After Sessions issued his memo, Kelly, who by then had become the White House chief of staff, again described family separation as a "tough deterrent" in an interview with NPR. "The laws are the laws," he said, and "a big name of the game is deterrence."
The president himself has described family separation in similar terms. "If they feel there will be separation," the president told reporters last October, "they don't come."
Two months later, Kelly blamed Sessions for this policy. "What happened was Jeff Sessions, he was the one that instituted the zero-tolerance process on the border that resulted in both people being detained and the family separation," Kelly told the Los Angeles Times. "He surprised us." Kelly, who left the administration in January, reiterated that claim yesterday during a forum at Duke University, saying the "zero tolerance" memo "came as a surprise" to him and other officials.

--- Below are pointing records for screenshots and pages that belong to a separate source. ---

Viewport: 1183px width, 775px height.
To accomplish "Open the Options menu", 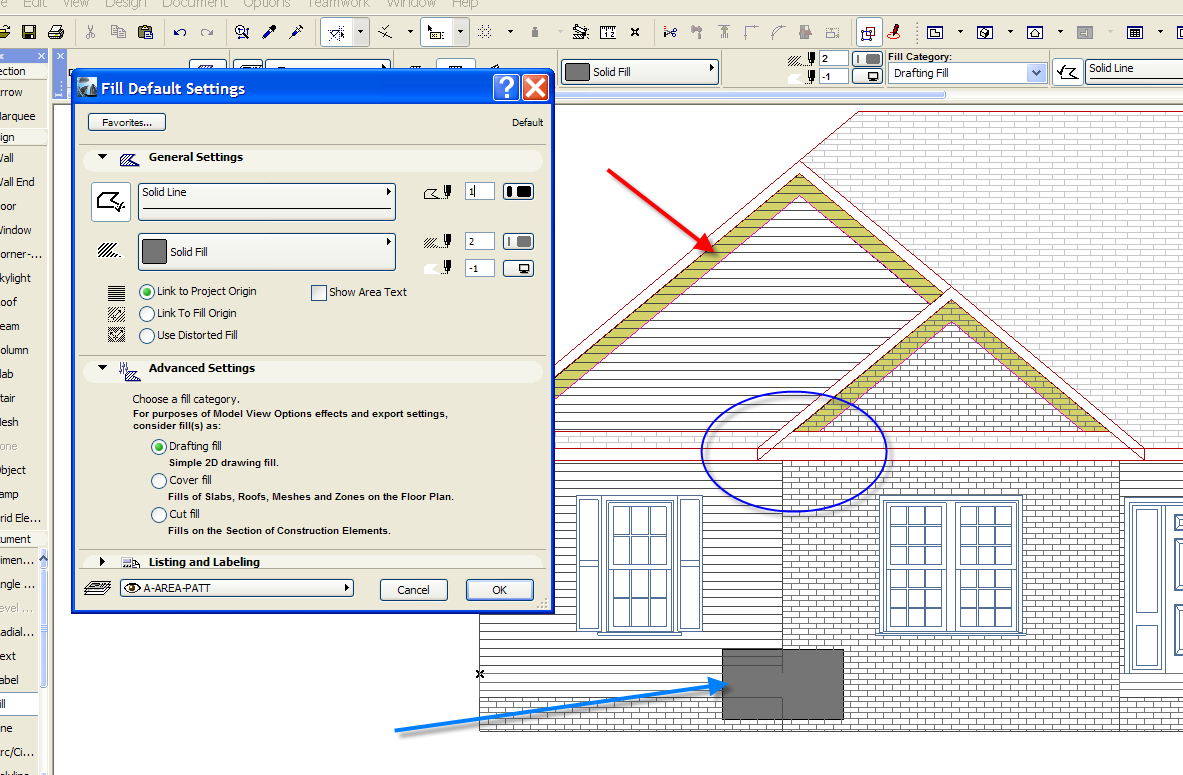I will click(x=266, y=5).

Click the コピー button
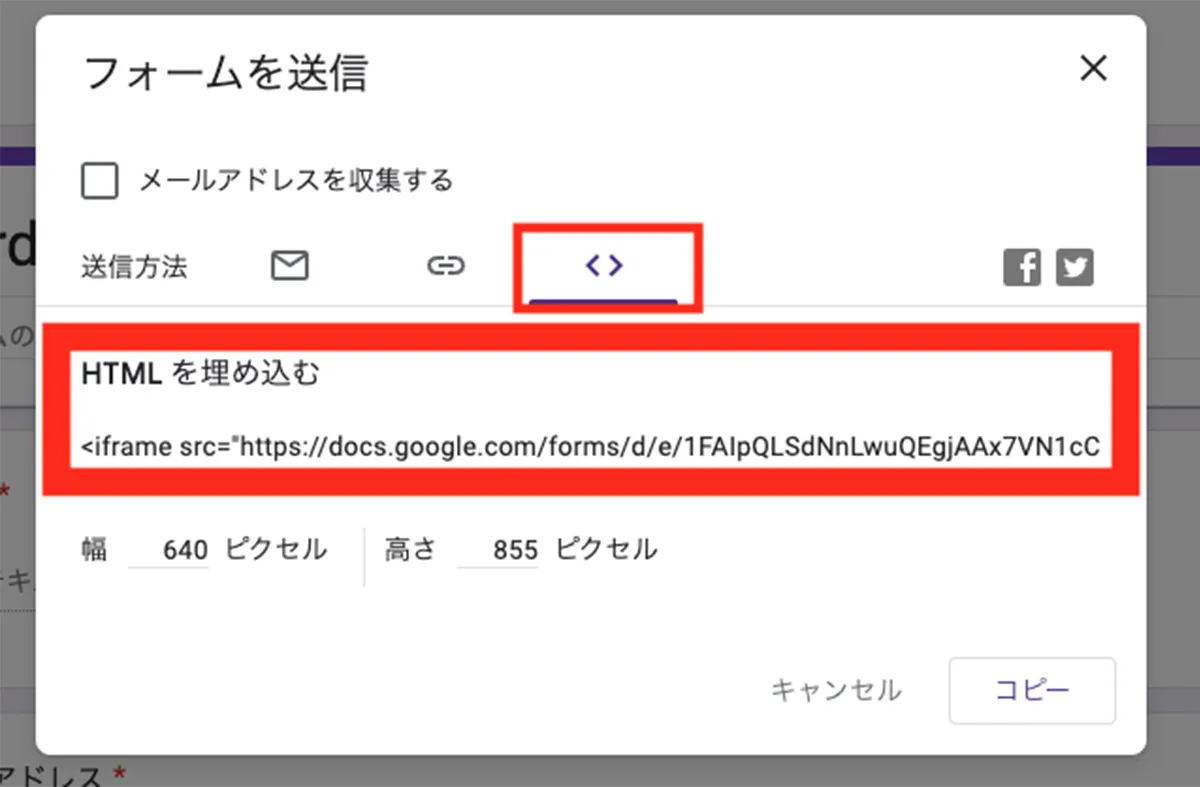tap(1032, 690)
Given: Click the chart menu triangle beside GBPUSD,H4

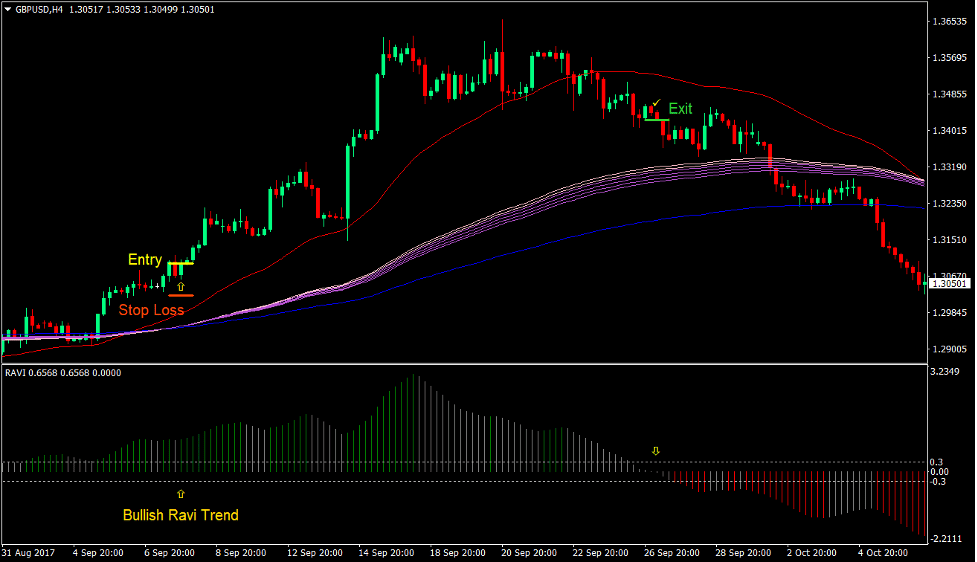Looking at the screenshot, I should point(8,9).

Nielsen can deny that family separation was official administration policy, just as she insisted yesterday that the fenced enclosures used to confine children and other unauthorized migrants are "not cages." And Kelly can pretend that a policy he publicly endorsed less than two months after taking over the Department of Homeland Security was actually Jeff Sessions' idea. But Donald Trump for once is telling the truth: Family separation was intended as a deterrent. Nielsen and Kelly have accomplished an impressive feat by managing to be less honest than the promiscuous prevaricator who currently occupies the White House.